The insurer bears the burden of proving that it complied with Act 68. The insurer must establish that two accidents occurred within a thirty-six month period. McDonnell v. Commonwealth of Pennsylvania, Insurance Department, 94 Pa. Cmwlth. 381, 503 A.2d 1042 (1986). In addition, the insurer must make payments in excess of $1,150.00 as a result of the accidents. See 75 Pa.C.S. § 1799.3. Once the insurer shoulders this burden, the burden shifts to the insured to establish that there are circumstances which warrant exclusion from the nonrenewal. Kramer v. Department of Insurance, 654 A.2d 203 (Pa.Cmwlth. 1995).

Here, Erie established that there were two accidents in a thirty-six month period which required it to pay out more than the threshold amount. The Phillips argue that they meet the exception contained in Section 2003(a)(13)(ii) of Act 68, 40 P.S. § 991.2003(a)(13)(ii), because Abington paid its $500.00 deductible. However, the Commissioner determined that Erie paid $2,079.74 for the claim related to this accident. The Phillips paid their $500.00 deductible. The parties do not dispute that in order to qualify as an exclusion reimbursement must, at least, be for fifty percent of the loss. Plainly, $500.00 is far less than fifty percent of $2,579.74. The Phillips did not come under the exclusion.
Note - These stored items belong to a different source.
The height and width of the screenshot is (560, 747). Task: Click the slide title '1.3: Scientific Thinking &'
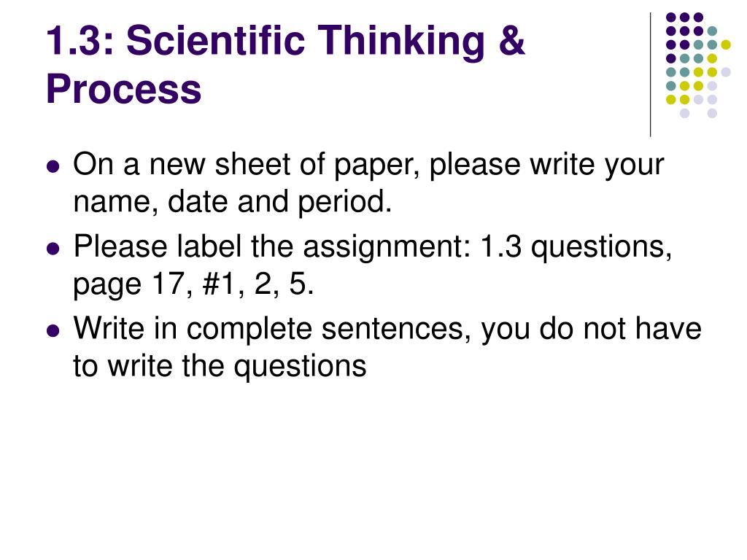pos(285,41)
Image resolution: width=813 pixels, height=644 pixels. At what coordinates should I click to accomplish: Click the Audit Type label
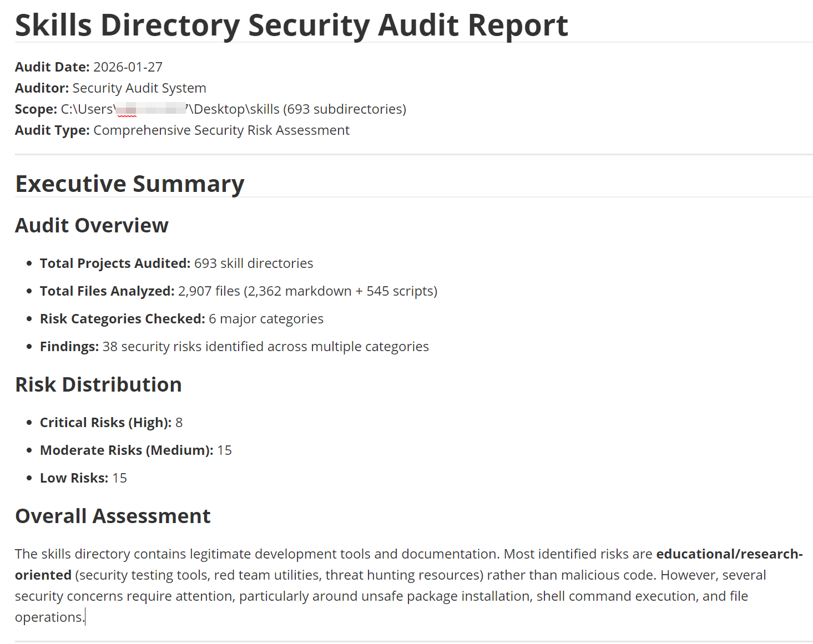52,130
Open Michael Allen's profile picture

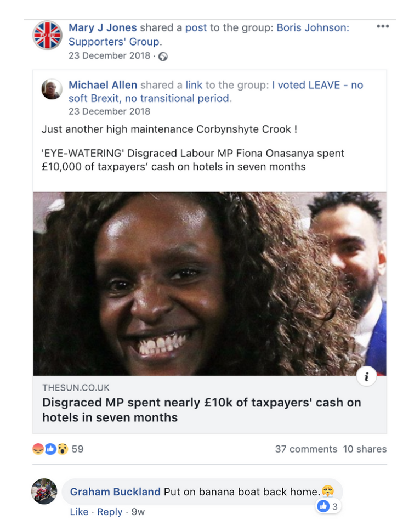point(52,89)
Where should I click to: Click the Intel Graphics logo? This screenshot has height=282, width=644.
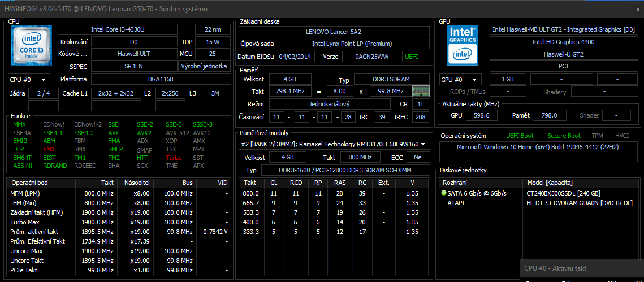tap(464, 45)
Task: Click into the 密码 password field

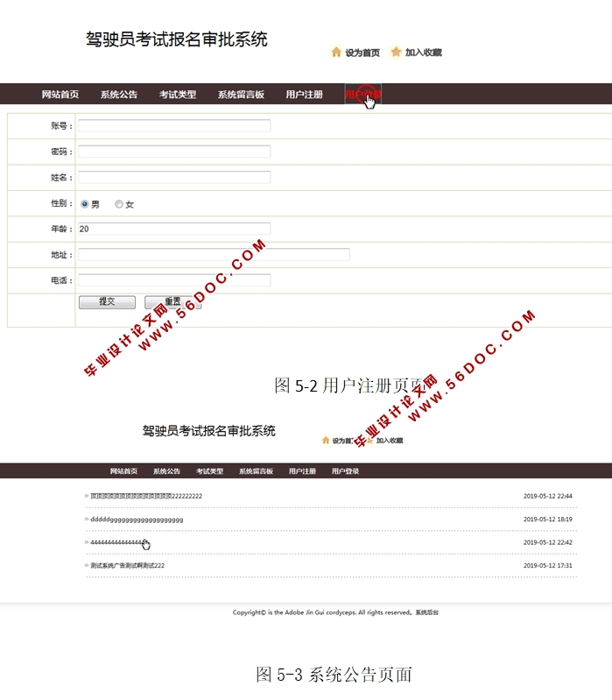Action: click(x=174, y=152)
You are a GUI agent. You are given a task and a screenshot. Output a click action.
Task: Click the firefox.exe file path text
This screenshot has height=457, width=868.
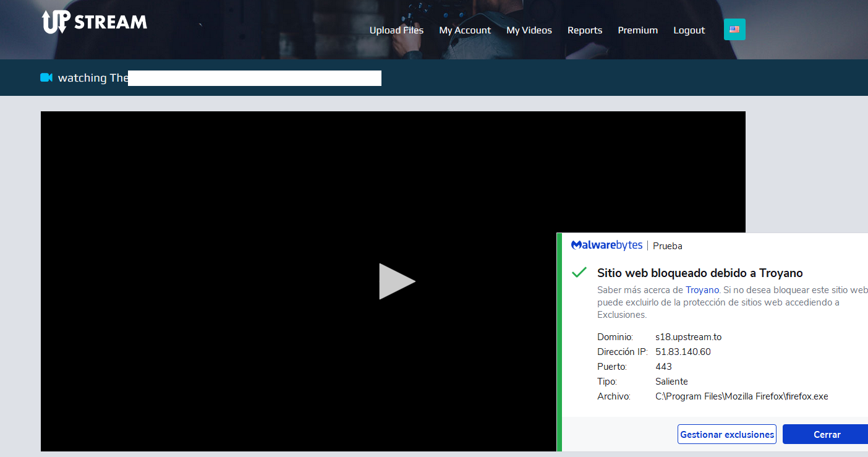742,396
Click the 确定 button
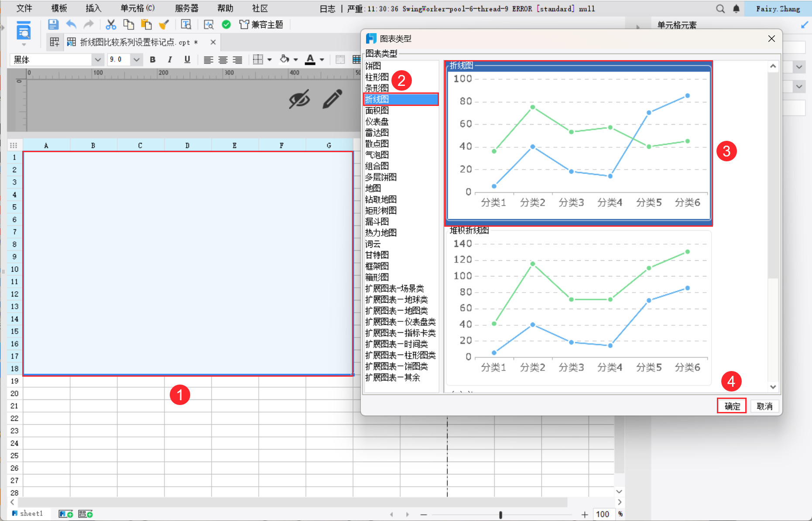 [732, 406]
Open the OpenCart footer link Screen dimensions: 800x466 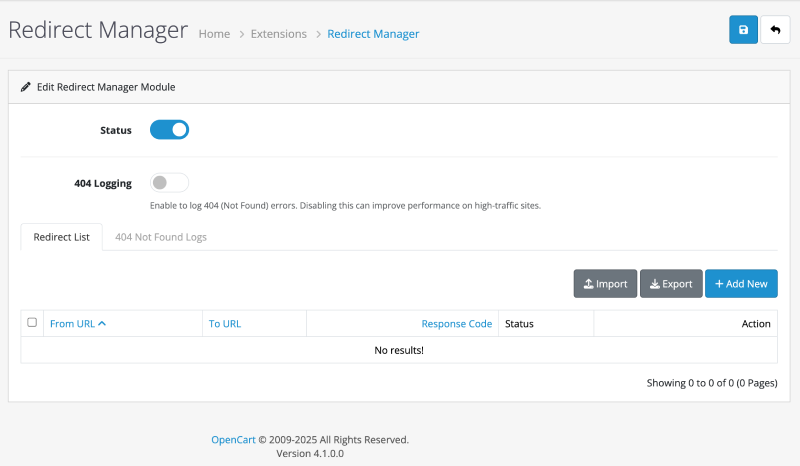pyautogui.click(x=233, y=439)
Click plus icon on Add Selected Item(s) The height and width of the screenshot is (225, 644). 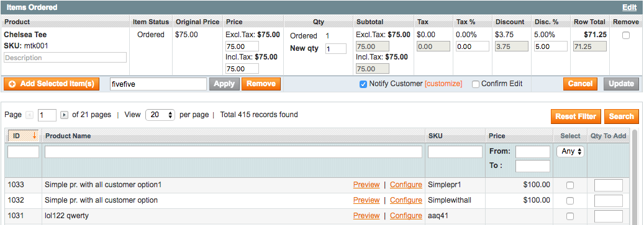click(12, 84)
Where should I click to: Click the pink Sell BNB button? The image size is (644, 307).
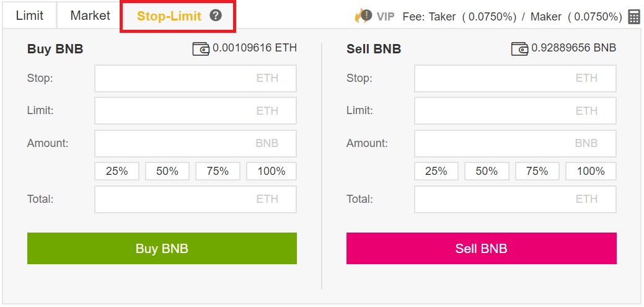482,248
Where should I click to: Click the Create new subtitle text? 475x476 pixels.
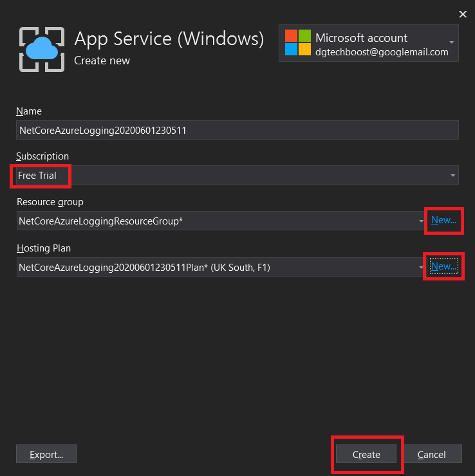click(x=102, y=60)
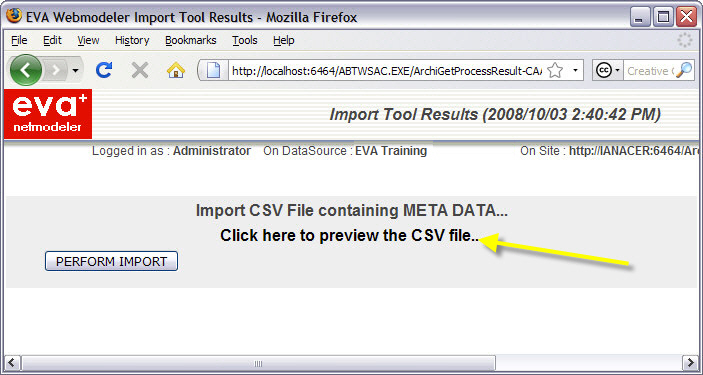Open the File menu

pyautogui.click(x=19, y=40)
The Phillips also paid some portion of the vehicle rental costs but that amount is not in the record.

The Commissioner in his brief cites numerous Insurance Commission cases where this fifty percent standard is used.

The Phillips argue that because they received the full amount of their deductible they came under the exclusion. However, there is nothing in Act 68 to provide legal support for their position. Further, the Phillips's construction of Act 68 could lead to an absurd result. If the Phillips were reimbursed for their deductible of $500.00 and Erie had to pay a claim well in excess, such as the $33,669.53 in the other accident in this case, Erie could not count this event as an accident which occurred in the thirty-six month period. In fact, as long as the insured received a payment to cover a majority of his out of pocket costs an insurance company could never count that accident for purposes of nonrenewal. Under the Statutory Construction Act of 1972, 1 Pa.C.S. § 1922, it is presumed that the legislature does not intend an absurd result. This Court finds no error on the part of the Commissioner's conclusion.

The Phillips also assert that Erie suffered the further misfortune of having the Phillips's vehicle struck by a vehicle owned by Abington, a political subdivision with immunity against subrogation. The Commissioner concluded that "The potential for subrogation or lack thereof is irrelevant to Act 68's requirement that there be actual reimbursement." Decision, Conclusion of Law No. 11 at 10; R.R. at R59.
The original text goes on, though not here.